TASKS TO COMPLETE
1) Answer the following questions using the passage on dietary fat and sugar. Mark each answer with the matching letter.
(a) According to the passage, what do companies often use to replace the fat they remove from processed food?
(b) What does the passage say our brains are made of?
(c) What item in the friend's fridge made the writer suspicious?
2) For each statement below, state whether it agrees with the passage on dietary fat and sugar. Answer yes or no, and quote the words from the passage that settle the question.
(a) The passage claims that sugar causes more inflammation in the body than fat does.
(b) The writer took over food preparation while helping the friend.
(c) The writer found that the emulsifying agent in the half and half had no connection to the friend's health condition.
3) Reproduce the passage on dietary fat and sugar, starting at "When these companies" and ending at "since the 60's.".

DOCUMENT SEGMENT
When these companies process food, removing the fat, they often replace it with sugar, and or other "flavors" ie, chemicals. It is sugar that actually creates more inflammation in the body, rather than fat, and sugar that leads to heart disease and diabetes, which has been on the rise since the 60's.
Our bodies need fat; our brains are made of fat and need it to function. We have been consuming fat for as long as we have been evolving on this planet, but sugar and other chemicals… not so much.
Case in point:
A good friend of mine has been dealing with some serious health challenges. I went for a time to help take care of him, and basically took over food prep and kitchen care. I noticed that he had a bottle of "low fat" half and half in his fridge, and became instantly suspicious. Now, take into consideration that his condition was going to require him to "cut" fat out of his diet, so in his mind, he was just following the required prescription.
However, upon looking up the ingredients in the half and half, we came to discover that what they were using as an emulsifying agent (instead of fat) was directly linked to the health condition that he was currently suffering from.

DATA PROVIDED
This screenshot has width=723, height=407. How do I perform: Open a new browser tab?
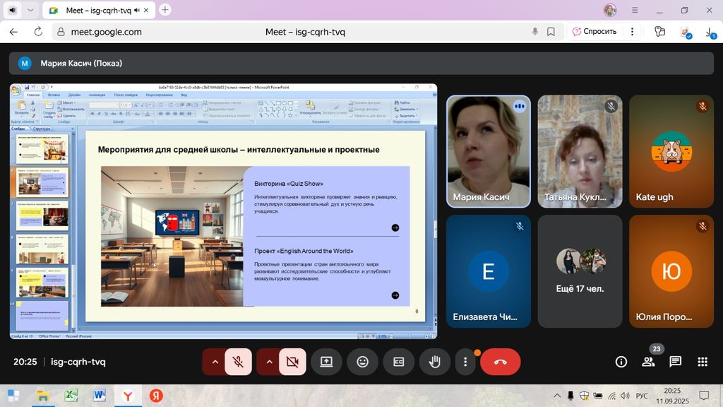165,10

==

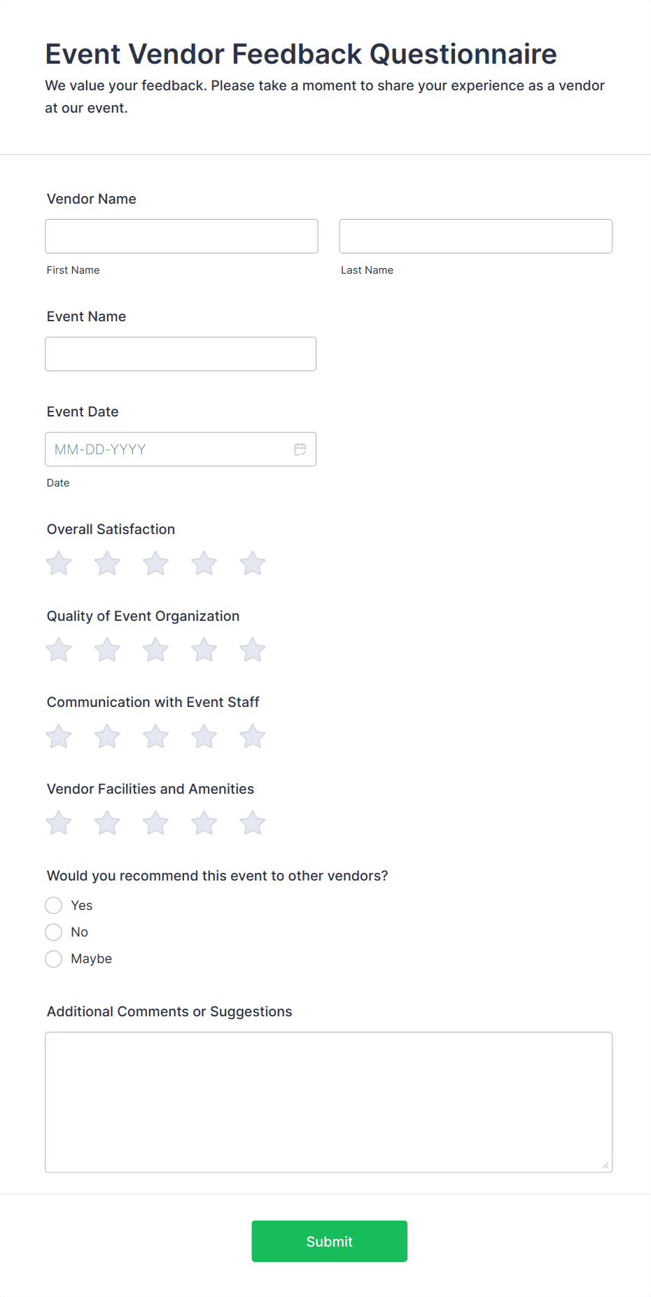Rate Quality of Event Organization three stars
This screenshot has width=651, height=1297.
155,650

==

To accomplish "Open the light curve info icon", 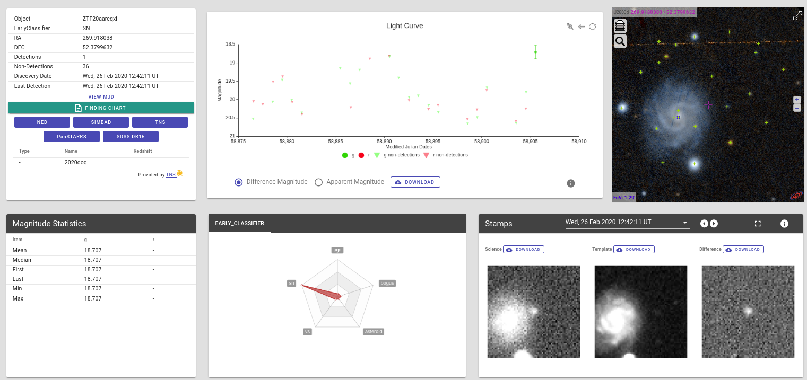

REPLIES
1)
(a) Sugar and/or other "flavors," meaning chemicals.
(b) Fat.
(c) A bottle of "low fat" half and half.

2)
(a) Yes: "It is sugar that actually creates more inflammation in the body, rather than fat"
(b) Yes: "basically took over food prep and kitchen care"
(c) No: "was directly linked to the health condition that he was currently suffering from"

3)
When these companies process food, removing the fat, they often replace it with sugar, and or other "flavors" ie, chemicals. It is sugar that actually creates more inflammation in the body, rather than fat, and sugar that leads to heart disease and diabetes, which has been on the rise since the 60's.